-
By default, all processed templates are collected, and output at the end of the call to projectUpdate, but it is now possible to e.g. simply discard all results, if nothing more needs to be done with the processed templates.
-
Expand on Object::description to get a workable string that reflects the current state of the properties of Objects in memory. With this, we can conceive of serializing Transforms/Distances without having prior knowledge of the string used to construct them, and also to serialize them in cases where alterations have been made to their state in memory. Also introduce an option to force complete serialization of a transform tree (i.e. bypass LoadStore blocks), this allows us to do things like serialize an algorithm in memory, and transmit it to another process without requiring that the other process read part of the algorithm from disk. Refactor ProcessWrapper to directly transmit its current Transform to child processes, rather than requiring the child processes to read its state from disk. This allows for far more uniform treatment of multiProcess and non-multiProcess jobs in AlgorithmCore, leading to substantial simplification of AlgorithmCore::compare.
-
Introduce PP5GalleryTransform, a transform that compares incoming templates against a fixed gallery (thereby avoiding the cost of repeatedly setting up pp5 galleries for the same templates). Modify AlgorithmCore to support supplying Transforms to the right of the algorithm string, in this case ! should be used instead of :.
-
Surely this will save many bytes of source code.
-
The basic idea is to read galleries incrementally, but there are some complications especially related to progress counting--if we don't read a gallery we don't know how many templates are stored in it since gallery formats aren't nice enough to provide headers with that information. One solution to the progress counting problem is to measure progress based on the position of a file pointer in the gallery file (i.e. measure the current position in the gallery file, divide by the total size of the gallery file). This is supported by expanding the Gallery API to include a totalSize method indicating the total size of the gallery file (or total number of templates if that is known), and then as templates are read, their position is stored in metadata (using the "p" key).

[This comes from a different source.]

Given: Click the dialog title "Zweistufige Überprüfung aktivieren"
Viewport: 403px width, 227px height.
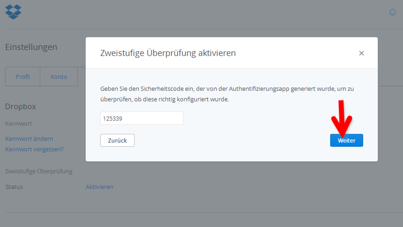Looking at the screenshot, I should tap(168, 53).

Several galleries are updated to respect readBlockSize, and also to store position data in read templates. Support for filtering out already enrolled templates in read-mode was maintained by making the filtering an online process (part of the enrollment pipeline) rather than a batch process done before enrollment-proper starts.
-
This avoids warnings about project(file,file) shadowing project(template,template).
-
Introduce transforms which operate solely on metadata
-
Introduces MetadataTransform and UntrainableMetadataTransform, which provide a project(file,file) interface for defining operations that only affect metadata, and do not touch matrices. Modify a number of transforms to inherit from these interfaces instead of UntrainableTransform or UntrainableMetaTransform
-
Move emptyRead to a higher visibility scope, and make it handle caching metadata in addition to reading galleries. Caching still leverages memGallery since re-implementing a cache just for FileLists would largely be redundant.
-
Add explicit multi-process support to enroll and compare, if -multiProcess true is specified, ProcessWrapper will be attached to the current algorithm in enrollment and comparison (causing the job to be distributed over multiple br processes instead of using multi-threading). This is desirable since putting ProcessWrapper directly on algorithms leads to some compositionality problems (it's very undesirable to have nested process wrappers). One drawback is that in multi-process mode, altcompare has to write the explicitly enrolled gallery to a file (instead of using a memGallery) since the slave processes obviously don't have a shared memory space. A better approach might be to have processWrapper serialize and transmit its transform (instead of constructing it), but even that won't work directly since transforms often rely on reconstructing data from other files even if serialized.
-
OutputTransform takes inputs suitable for an output (Output specification, target adn query galleries), and expects to receive rows of a comparison matrix on incoming templates. OutputTransform supports receiving either rows one at a time, or columsn one at a time (via the transposeMode flag).